• **WORK INSTRUCTION**
Looking at the entries below, how many lines include the word "will"? Answer with the number alone.

(Dataset entries)
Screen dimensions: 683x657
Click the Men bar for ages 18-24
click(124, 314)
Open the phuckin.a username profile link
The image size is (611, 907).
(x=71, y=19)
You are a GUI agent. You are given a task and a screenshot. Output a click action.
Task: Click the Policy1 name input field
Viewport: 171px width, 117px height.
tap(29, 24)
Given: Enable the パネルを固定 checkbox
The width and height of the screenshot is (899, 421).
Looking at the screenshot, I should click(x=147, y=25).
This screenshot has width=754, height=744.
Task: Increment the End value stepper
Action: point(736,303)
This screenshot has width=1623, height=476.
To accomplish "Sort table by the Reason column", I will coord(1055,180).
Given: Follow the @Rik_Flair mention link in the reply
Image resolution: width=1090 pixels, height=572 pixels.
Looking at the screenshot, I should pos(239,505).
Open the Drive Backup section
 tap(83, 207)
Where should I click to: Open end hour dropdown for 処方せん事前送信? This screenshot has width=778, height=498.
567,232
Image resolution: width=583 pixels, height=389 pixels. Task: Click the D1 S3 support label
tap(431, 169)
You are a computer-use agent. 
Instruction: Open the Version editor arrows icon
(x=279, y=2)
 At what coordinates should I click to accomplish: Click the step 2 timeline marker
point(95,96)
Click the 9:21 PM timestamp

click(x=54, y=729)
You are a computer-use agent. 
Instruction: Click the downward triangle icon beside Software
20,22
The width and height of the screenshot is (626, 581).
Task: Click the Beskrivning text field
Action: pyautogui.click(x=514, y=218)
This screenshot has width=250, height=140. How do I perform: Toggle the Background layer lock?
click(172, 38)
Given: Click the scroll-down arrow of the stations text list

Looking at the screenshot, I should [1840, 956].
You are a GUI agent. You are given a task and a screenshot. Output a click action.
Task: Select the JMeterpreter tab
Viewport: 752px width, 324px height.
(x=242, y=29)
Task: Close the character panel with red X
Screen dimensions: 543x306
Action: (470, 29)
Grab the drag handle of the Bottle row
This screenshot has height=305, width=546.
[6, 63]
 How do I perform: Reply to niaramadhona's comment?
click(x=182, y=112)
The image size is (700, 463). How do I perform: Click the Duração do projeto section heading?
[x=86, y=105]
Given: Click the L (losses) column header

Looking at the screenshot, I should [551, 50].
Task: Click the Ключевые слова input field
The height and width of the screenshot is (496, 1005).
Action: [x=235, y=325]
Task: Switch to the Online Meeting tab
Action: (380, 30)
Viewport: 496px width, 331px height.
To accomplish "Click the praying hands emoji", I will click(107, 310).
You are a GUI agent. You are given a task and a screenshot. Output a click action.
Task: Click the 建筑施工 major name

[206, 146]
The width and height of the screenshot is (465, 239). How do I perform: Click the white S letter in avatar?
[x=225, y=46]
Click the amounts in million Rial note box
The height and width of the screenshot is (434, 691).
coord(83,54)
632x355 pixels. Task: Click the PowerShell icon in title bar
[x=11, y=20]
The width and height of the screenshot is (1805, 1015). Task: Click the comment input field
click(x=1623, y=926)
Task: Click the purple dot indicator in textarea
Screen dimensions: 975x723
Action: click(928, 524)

• **ANSWER BELOW**
2